One of our goals is to define the biochemical machinery
that underlies the mysterious yet ubiquitous process of
circadian rhythmicity. Our entrèe into the process
was the period gene (per) of Drosophila malanogaster.
The per protein (PER) mutants have profound effects on
circadian rhythms of locomotor activity and on circadian
rhythms of eclosion (emergence of adults from the pupal
case). More than a decade ago, we discovered that per
MRNA as well as PER undergoes circadian fluctuations in
level during the circadian cycle. These observations and
others indicate that there is a negative-feedback loop,
in which PER and its partner protein TIM inhibit the transcription
of their own mRNAs. Negative feedback at the transcriptional
level is now accepted as a central feature of circadian
timekeeping in plants, cyanobacteria, Neurospora,
and mammals. This indicates that the principles-if not
the components-of the Drosophila clock are widely
conserved.
Since 1998, the number of known Drosophila central
clock genes has increased to approximately eight; the
precise number depends a bit on the definition of "clock
gene," which is interpreted differently in different quarters.
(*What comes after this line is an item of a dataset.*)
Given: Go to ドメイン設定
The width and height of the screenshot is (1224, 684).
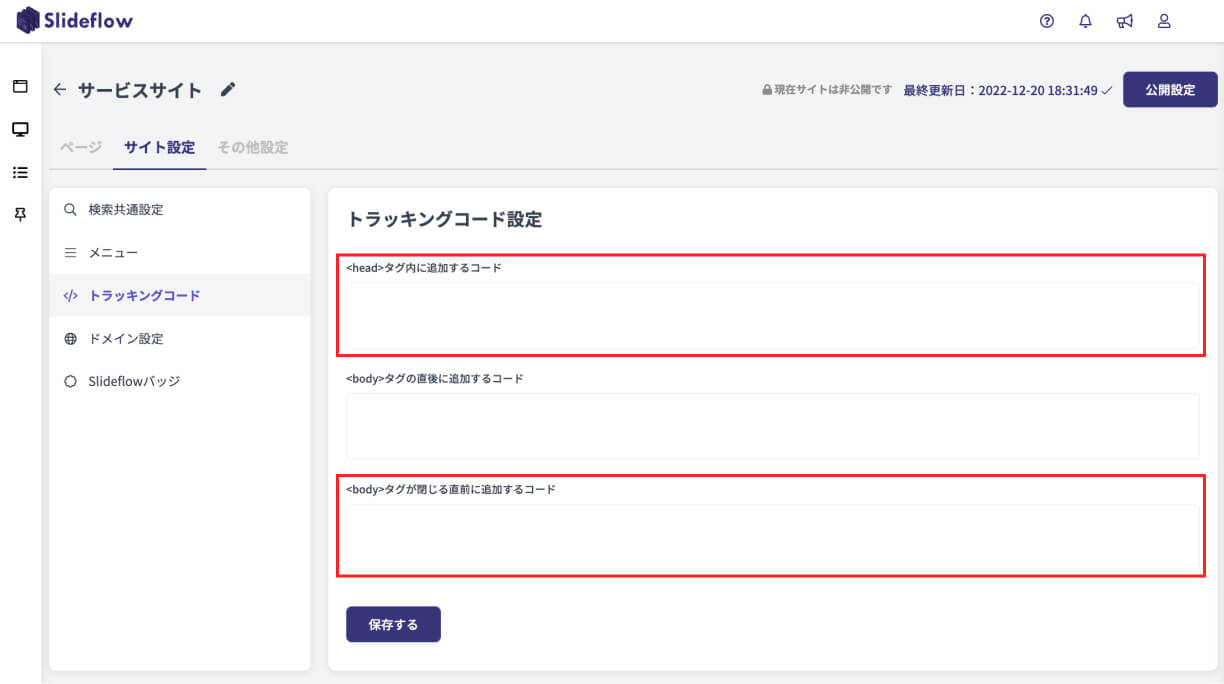Looking at the screenshot, I should tap(125, 339).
Two of these genes are kinases, and there is increasing
evidence for the importance of post- transcriptional regulation
in circadian timekeeping. My laboratory is studying the
role of the circadian transcriptional factor genes, Clock
(Clk) and cycle (cyc). The two protein products, CLK and
CYC, comprise the key heterodimeric transcription 23 factor
that drives per and tim transcription. It also drives
the transcription of a number of downstream clock functions.
We have been actively pursuing the identification as well
as function of circadian genes, using microarray and other
methods. Our intention is to subdivide new circadian genes
into those that are direct targets of the CLK-CYC complex
and those that are indirect targets. Some may even turn
out to be central clock genes, and this approach should
complement our continuing efforts to identify central
clock genes with more traditional genetic strategies.
The mammalian CLK ortholog was first identified as a mouse
circadian clock mutant in Joseph Takahashi's laboratory
(HHMI, Northwestern University). The mouse and fly mutants
have strikingly similar phenotypes and etiologies, making
it likely that target genes as well as mechanisms will
be shared between flies and mammals.